■ Text block
++++

Hi there! I'm new to SpaCy and Prodigy so bear with me
So I'm not sure if it's a bug or not supported or something else but I'm running into the following issue.
If you take the following Dutch example, neither 'kijk' or 'kijken' are pre-highlighted in Prodigy.
prodigy ner.manual example_data nl_core_news_md ./examples.jsonl --label VISUAL --patterns patterns.jsonl
Examples:
{"text":"Ik kijk uit naar je reactie"}
{"text":"Wij kijken uit naar je reactie"}
Pattern:
{"label": "VISUAL", "pattern": [{"lemma": "kijk"}]}
If I give this a try in English it does seem to work and the data is pre-highlighted:
prodigy ner.manual example_data en_core_web_md ./examples.jsonl --label VISUAL --patterns patterns.jsonl
Examples:
{"text":"I look forward to seeing you"}
{"text":"I'm looking forward to your response"}
Pattern:
{"label": "VISUAL", "pattern": [{"lemma": "look"}]}
But if I run the following python script it does return the lemma it seems for 'kijk', the results do look quite different compared to English though:
doc = nlp("Ik kijk uit naar je reactie")
for word in next(doc.sents):
print(word.lemma_)
ik
kijken
uit
naar
je
reactie
If I run it against the matcher, it returns nothing (while again it does work in English):
nlp = spacy.load("nl")
matcher = Matcher(nlp.vocab)
pattern = [{"LEMMA": "kijk"}]
matcher.add("KIJK", None, pattern)
doc = nlp("Ik kijk uit naar je reactie")
matches = matcher(doc)
for match_id, start, end in matches:
string_id = nlp.vocab.strings[match_id]
span = doc[start:end]
print(match_id, string_id, start, end, span.text)
# Returns nothing
# Adjusted to English in does work and returns:
# 16028893611387356987 KIJK 2 3 looking
So I'm a bit lost haha. Is the Dutch language supported for this?
I'm also looking for some best practices in regards to training a single model vs multiple models. For instance, if I want a label VISUAL and AUDITORY entities (e.g. "I'm seeing" and "I'm hearing") and the training data is the same what are the pros and cons of using one model versus two separate models.
Thanks!

++++

■ Material for this exercise
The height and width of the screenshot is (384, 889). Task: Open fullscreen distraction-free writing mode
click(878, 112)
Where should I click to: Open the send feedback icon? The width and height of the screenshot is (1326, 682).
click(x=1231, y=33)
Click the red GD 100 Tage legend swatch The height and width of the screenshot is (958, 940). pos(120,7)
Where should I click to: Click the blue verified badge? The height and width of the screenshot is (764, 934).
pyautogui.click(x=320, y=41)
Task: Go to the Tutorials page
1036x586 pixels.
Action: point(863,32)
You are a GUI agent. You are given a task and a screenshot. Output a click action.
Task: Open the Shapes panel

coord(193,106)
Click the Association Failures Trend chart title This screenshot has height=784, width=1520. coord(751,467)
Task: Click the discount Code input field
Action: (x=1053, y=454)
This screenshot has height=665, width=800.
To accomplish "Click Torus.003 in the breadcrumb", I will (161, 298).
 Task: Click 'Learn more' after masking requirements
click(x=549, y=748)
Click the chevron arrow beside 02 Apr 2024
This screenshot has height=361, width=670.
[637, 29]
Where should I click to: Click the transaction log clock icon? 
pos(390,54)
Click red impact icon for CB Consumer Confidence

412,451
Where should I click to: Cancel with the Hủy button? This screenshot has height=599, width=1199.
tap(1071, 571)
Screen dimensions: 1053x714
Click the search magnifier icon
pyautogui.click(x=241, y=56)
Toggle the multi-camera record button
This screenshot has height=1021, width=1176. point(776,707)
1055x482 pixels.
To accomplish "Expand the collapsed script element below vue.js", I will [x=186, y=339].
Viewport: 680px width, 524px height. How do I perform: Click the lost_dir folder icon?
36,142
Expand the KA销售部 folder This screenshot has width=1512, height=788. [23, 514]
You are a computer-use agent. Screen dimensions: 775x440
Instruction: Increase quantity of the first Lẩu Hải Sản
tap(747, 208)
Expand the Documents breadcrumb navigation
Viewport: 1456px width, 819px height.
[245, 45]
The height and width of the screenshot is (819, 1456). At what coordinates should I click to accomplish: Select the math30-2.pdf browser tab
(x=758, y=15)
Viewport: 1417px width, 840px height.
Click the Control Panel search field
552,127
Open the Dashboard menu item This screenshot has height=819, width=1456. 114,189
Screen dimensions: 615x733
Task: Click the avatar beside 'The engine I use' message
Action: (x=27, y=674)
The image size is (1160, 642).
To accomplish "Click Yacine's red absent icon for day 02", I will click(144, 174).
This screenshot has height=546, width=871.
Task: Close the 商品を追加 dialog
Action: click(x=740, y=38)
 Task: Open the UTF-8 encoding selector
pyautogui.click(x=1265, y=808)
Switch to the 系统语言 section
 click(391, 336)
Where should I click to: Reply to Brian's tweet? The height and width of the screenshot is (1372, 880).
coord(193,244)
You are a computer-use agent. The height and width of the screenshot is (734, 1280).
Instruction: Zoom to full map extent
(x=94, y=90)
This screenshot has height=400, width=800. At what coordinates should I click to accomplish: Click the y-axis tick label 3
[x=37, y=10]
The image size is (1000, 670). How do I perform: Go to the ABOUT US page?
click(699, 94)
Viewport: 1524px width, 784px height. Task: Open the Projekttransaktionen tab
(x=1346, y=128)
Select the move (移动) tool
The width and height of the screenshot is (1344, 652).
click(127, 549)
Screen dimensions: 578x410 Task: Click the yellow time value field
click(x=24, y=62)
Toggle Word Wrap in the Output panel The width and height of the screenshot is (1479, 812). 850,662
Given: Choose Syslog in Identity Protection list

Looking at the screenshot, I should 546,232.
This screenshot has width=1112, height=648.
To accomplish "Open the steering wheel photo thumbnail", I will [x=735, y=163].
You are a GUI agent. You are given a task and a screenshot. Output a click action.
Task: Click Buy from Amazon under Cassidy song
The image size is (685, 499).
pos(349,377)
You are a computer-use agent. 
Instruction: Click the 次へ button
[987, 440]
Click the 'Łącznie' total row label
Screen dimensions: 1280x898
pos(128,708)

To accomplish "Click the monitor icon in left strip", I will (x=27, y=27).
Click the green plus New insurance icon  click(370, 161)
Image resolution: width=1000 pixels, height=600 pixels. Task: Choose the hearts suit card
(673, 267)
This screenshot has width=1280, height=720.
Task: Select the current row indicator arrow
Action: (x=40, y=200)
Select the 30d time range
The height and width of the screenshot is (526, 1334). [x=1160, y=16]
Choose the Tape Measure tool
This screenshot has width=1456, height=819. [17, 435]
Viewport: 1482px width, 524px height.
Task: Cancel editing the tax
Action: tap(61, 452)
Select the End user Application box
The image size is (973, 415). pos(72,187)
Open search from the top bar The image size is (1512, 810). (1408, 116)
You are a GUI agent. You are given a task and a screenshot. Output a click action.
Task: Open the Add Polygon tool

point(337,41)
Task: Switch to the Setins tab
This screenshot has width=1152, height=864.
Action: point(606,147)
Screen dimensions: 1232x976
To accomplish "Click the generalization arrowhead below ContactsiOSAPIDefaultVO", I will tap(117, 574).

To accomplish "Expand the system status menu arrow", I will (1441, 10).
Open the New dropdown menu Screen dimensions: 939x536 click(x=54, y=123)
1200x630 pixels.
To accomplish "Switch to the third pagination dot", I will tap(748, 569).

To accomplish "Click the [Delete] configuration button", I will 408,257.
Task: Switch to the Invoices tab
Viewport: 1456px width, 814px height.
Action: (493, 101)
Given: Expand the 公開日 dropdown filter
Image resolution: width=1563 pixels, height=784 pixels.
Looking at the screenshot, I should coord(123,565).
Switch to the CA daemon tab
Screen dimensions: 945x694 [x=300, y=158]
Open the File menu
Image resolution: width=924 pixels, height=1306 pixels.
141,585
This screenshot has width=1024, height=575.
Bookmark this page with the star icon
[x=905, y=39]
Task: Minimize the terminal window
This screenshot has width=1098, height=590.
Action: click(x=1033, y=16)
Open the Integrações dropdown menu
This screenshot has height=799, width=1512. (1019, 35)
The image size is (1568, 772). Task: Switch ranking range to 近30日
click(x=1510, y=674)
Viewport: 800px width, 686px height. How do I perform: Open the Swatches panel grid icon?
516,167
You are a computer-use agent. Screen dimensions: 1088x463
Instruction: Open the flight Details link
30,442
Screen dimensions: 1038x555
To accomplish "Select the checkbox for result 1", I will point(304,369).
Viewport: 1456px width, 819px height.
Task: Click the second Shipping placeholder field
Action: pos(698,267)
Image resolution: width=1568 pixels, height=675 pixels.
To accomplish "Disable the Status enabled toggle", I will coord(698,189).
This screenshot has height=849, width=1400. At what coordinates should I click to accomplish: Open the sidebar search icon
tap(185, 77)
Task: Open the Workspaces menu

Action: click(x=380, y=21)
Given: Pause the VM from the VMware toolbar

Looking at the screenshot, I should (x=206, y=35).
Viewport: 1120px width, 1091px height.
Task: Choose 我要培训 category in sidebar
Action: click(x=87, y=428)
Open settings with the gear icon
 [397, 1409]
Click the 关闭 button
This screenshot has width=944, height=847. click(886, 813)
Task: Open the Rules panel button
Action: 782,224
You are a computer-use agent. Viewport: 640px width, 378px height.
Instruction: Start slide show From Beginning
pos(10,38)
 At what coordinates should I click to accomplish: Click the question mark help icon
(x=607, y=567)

++++

■ What to work on
A - In the spaCy forum post, why does the poster say they are a bit lost? Answer in one to three sentences.
B - Transcribe the part of the records that opens with the line containing "You are a computer-use agent. Screen dimensions: 775x440" and closes with the line containing "pos(349,377)", with both of those lines included and nothing else.
The forum post and the records are unrelated to each other.

■ The results
A - The Dutch lemma pattern for "kijk" pre-highlights neither "kijk" nor "kijken" in Prodigy, and the Matcher returns nothing for the Dutch sentence. The same setup works in English, and a script seems to return the lemma for "kijk".

B -
You are a computer-use agent. Screen dimensions: 775x440
Instruction: Increase quantity of the first Lẩu Hải Sản
tap(747, 208)
Expand the Documents breadcrumb navigation
Viewport: 1456px width, 819px height.
[245, 45]
The height and width of the screenshot is (819, 1456). At what coordinates should I click to accomplish: Select the math30-2.pdf browser tab
(x=758, y=15)
Viewport: 1417px width, 840px height.
Click the Control Panel search field
552,127
Open the Dashboard menu item This screenshot has height=819, width=1456. 114,189
Screen dimensions: 615x733
Task: Click the avatar beside 'The engine I use' message
Action: (x=27, y=674)
The image size is (1160, 642).
To accomplish "Click Yacine's red absent icon for day 02", I will click(144, 174).
This screenshot has height=546, width=871.
Task: Close the 商品を追加 dialog
Action: click(x=740, y=38)
 Task: Open the UTF-8 encoding selector
pyautogui.click(x=1265, y=808)
Switch to the 系统语言 section
 click(391, 336)
Where should I click to: Reply to Brian's tweet? The height and width of the screenshot is (1372, 880).
coord(193,244)
You are a computer-use agent. The height and width of the screenshot is (734, 1280).
Instruction: Zoom to full map extent
(x=94, y=90)
This screenshot has height=400, width=800. At what coordinates should I click to accomplish: Click the y-axis tick label 3
[x=37, y=10]
The image size is (1000, 670). How do I perform: Go to the ABOUT US page?
click(699, 94)
Viewport: 1524px width, 784px height. Task: Open the Projekttransaktionen tab
(x=1346, y=128)
Select the move (移动) tool
The width and height of the screenshot is (1344, 652).
click(127, 549)
Screen dimensions: 578x410 Task: Click the yellow time value field
click(x=24, y=62)
Toggle Word Wrap in the Output panel The width and height of the screenshot is (1479, 812). 850,662
Given: Choose Syslog in Identity Protection list

Looking at the screenshot, I should 546,232.
This screenshot has width=1112, height=648.
To accomplish "Open the steering wheel photo thumbnail", I will [x=735, y=163].
You are a GUI agent. You are given a task and a screenshot. Output a click action.
Task: Click Buy from Amazon under Cassidy song
The image size is (685, 499).
pos(349,377)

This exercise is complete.